EXERCISE DESCRIPTION
Take the records below from their first line to the line with "For every named target in this 285×2576", and restate those lines word for word.

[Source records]
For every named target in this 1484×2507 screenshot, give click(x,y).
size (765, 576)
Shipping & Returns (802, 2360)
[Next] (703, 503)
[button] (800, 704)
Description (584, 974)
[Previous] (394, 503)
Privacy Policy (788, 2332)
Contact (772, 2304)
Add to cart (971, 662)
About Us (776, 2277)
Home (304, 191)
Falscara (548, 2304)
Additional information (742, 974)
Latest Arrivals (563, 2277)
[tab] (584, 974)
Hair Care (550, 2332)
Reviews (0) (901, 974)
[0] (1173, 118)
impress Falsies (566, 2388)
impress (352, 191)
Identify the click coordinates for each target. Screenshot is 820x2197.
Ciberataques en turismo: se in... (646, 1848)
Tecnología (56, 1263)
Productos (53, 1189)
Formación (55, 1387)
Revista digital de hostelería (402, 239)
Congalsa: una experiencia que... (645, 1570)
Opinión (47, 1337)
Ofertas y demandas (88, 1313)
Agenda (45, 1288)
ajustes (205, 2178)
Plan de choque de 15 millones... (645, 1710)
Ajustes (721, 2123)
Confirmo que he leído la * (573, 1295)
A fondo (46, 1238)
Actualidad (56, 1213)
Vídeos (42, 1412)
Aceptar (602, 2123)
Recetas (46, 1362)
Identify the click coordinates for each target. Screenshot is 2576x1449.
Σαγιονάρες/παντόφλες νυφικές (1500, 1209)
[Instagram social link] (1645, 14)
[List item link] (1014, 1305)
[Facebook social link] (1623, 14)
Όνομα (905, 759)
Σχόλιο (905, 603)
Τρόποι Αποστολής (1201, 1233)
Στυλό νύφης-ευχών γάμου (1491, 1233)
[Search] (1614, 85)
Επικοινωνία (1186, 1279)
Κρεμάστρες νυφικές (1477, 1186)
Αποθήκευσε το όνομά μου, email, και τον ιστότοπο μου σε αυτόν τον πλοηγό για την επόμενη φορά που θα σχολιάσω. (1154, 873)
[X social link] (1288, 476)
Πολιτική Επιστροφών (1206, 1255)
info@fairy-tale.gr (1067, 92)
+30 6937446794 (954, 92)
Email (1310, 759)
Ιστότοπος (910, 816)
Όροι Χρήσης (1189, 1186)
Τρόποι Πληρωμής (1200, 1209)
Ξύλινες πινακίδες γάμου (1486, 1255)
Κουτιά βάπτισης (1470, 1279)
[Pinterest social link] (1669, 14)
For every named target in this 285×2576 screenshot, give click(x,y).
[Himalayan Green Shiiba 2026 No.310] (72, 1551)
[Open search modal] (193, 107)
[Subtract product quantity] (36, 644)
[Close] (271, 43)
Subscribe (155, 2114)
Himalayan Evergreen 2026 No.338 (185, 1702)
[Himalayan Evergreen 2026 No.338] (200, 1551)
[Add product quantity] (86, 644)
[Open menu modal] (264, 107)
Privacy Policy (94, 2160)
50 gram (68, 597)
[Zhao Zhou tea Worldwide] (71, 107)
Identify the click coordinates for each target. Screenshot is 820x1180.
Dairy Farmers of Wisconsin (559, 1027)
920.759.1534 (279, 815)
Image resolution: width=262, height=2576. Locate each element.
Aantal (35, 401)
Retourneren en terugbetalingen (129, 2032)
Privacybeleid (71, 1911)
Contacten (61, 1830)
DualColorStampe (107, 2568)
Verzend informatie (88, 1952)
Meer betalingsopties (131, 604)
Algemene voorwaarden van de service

RESPONSE TO THIS TASK
For every named target in this 1484×2507 screenshot, give click(x,y).
size (765, 576)
Shipping & Returns (802, 2360)
[Next] (703, 503)
[button] (800, 704)
Description (584, 974)
[Previous] (394, 503)
Privacy Policy (788, 2332)
Contact (772, 2304)
Add to cart (971, 662)
About Us (776, 2277)
Home (304, 191)
Falscara (548, 2304)
Additional information (742, 974)
Latest Arrivals (563, 2277)
[tab] (584, 974)
Hair Care (550, 2332)
Reviews (0) (901, 974)
[0] (1173, 118)
impress Falsies (566, 2388)
impress (352, 191)
Identify the click coordinates for each target. Screenshot is 820x2197.
Ciberataques en turismo: se in... (646, 1848)
Tecnología (56, 1263)
Productos (53, 1189)
Formación (55, 1387)
Revista digital de hostelería (402, 239)
Congalsa: una experiencia que... (645, 1570)
Opinión (47, 1337)
Ofertas y demandas (88, 1313)
Agenda (45, 1288)
ajustes (205, 2178)
Plan de choque de 15 millones... (645, 1710)
Ajustes (721, 2123)
Confirmo que he leído la * (573, 1295)
A fondo (46, 1238)
Actualidad (56, 1213)
Vídeos (42, 1412)
Aceptar (602, 2123)
Recetas (46, 1362)
Identify the click coordinates for each target. Screenshot is 2576x1449.
Σαγιονάρες/παντόφλες νυφικές (1500, 1209)
[Instagram social link] (1645, 14)
[List item link] (1014, 1305)
[Facebook social link] (1623, 14)
Όνομα (905, 759)
Σχόλιο (905, 603)
Τρόποι Αποστολής (1201, 1233)
Στυλό νύφης-ευχών γάμου (1491, 1233)
[Search] (1614, 85)
Επικοινωνία (1186, 1279)
Κρεμάστρες νυφικές (1477, 1186)
Αποθήκευσε το όνομά μου, email, και τον ιστότοπο μου σε αυτόν τον πλοηγό για την επόμενη φορά που θα σχολιάσω. (1154, 873)
[X social link] (1288, 476)
Πολιτική Επιστροφών (1206, 1255)
info@fairy-tale.gr (1067, 92)
+30 6937446794 (954, 92)
Email (1310, 759)
Ιστότοπος (910, 816)
Όροι Χρήσης (1189, 1186)
Τρόποι Πληρωμής (1200, 1209)
Ξύλινες πινακίδες γάμου (1486, 1255)
Κουτιά βάπτισης (1470, 1279)
[Pinterest social link] (1669, 14)
For every named target in this 285×2576 screenshot, give click(x,y).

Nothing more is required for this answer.